[Exercise description]: All that is wanted is a word-for-word copy of the data from its first line to the line containing "[Etusivu] (7, 286)", both included.

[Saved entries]
****
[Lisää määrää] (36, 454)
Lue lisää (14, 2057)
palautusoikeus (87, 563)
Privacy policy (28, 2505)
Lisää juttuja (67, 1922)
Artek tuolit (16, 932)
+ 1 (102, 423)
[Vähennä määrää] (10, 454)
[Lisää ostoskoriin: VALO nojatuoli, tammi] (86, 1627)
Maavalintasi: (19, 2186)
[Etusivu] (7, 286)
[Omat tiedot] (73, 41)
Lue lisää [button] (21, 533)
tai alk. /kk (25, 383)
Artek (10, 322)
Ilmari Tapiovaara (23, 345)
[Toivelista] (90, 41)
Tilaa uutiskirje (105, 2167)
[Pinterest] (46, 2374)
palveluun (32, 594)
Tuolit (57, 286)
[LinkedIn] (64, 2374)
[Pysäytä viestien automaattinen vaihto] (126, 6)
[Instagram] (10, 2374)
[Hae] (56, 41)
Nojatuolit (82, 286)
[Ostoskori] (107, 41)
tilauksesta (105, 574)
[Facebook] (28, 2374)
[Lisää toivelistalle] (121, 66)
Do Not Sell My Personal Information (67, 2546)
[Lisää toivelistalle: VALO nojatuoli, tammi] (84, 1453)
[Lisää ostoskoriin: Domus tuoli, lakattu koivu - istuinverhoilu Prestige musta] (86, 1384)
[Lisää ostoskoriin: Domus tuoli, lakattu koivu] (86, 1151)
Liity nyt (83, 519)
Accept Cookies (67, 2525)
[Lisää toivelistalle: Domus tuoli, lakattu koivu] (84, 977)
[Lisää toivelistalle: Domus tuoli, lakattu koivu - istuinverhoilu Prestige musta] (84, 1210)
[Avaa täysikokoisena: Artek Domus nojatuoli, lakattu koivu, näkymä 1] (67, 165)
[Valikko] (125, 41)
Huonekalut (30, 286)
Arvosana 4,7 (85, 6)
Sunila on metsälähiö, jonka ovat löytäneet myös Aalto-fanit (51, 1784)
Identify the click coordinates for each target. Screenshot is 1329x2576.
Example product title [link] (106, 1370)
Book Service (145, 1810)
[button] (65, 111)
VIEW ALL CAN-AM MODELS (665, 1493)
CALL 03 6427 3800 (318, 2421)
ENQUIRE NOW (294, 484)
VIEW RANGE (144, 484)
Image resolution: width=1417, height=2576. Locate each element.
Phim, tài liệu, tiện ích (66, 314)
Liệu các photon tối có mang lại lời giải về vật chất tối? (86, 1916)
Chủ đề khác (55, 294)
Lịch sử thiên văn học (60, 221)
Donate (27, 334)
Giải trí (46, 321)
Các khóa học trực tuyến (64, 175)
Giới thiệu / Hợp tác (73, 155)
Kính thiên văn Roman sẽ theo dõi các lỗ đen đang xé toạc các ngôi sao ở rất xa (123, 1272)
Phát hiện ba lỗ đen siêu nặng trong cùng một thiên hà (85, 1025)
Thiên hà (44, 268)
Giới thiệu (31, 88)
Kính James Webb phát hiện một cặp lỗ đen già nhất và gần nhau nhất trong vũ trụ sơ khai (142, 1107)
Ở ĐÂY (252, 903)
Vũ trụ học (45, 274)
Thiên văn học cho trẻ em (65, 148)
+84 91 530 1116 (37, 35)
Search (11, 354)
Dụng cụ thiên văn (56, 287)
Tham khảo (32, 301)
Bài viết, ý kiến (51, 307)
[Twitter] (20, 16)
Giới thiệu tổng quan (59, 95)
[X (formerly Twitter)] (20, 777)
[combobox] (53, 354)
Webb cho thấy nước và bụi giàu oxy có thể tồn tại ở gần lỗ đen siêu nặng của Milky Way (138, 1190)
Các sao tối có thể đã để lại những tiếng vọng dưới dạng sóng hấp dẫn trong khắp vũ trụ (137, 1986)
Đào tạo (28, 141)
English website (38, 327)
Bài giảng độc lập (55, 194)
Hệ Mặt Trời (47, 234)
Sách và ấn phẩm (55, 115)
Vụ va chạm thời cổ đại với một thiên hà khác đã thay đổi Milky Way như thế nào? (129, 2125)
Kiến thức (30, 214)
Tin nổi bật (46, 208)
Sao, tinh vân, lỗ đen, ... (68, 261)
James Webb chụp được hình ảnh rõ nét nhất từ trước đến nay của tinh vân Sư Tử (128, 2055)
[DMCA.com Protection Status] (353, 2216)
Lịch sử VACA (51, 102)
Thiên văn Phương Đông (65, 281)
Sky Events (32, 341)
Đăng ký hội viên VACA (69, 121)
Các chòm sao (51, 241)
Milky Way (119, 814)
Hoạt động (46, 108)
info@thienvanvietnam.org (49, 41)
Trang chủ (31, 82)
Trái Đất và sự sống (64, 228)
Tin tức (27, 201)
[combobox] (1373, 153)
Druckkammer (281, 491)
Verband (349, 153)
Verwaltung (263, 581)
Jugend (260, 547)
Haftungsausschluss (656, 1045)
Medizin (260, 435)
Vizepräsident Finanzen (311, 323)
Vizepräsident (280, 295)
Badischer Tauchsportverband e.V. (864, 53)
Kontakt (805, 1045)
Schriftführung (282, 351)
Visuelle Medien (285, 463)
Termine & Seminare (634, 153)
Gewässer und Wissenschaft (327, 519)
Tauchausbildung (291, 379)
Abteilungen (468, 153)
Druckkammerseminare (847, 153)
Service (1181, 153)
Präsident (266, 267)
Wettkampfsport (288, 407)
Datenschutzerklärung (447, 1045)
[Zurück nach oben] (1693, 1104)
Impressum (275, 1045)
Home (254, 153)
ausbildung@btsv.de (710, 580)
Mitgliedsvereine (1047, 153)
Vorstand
****
[Solution to this problem]:
[Lisää määrää] (36, 454)
Lue lisää (14, 2057)
palautusoikeus (87, 563)
Privacy policy (28, 2505)
Lisää juttuja (67, 1922)
Artek tuolit (16, 932)
+ 1 (102, 423)
[Vähennä määrää] (10, 454)
[Lisää ostoskoriin: VALO nojatuoli, tammi] (86, 1627)
Maavalintasi: (19, 2186)
[Etusivu] (7, 286)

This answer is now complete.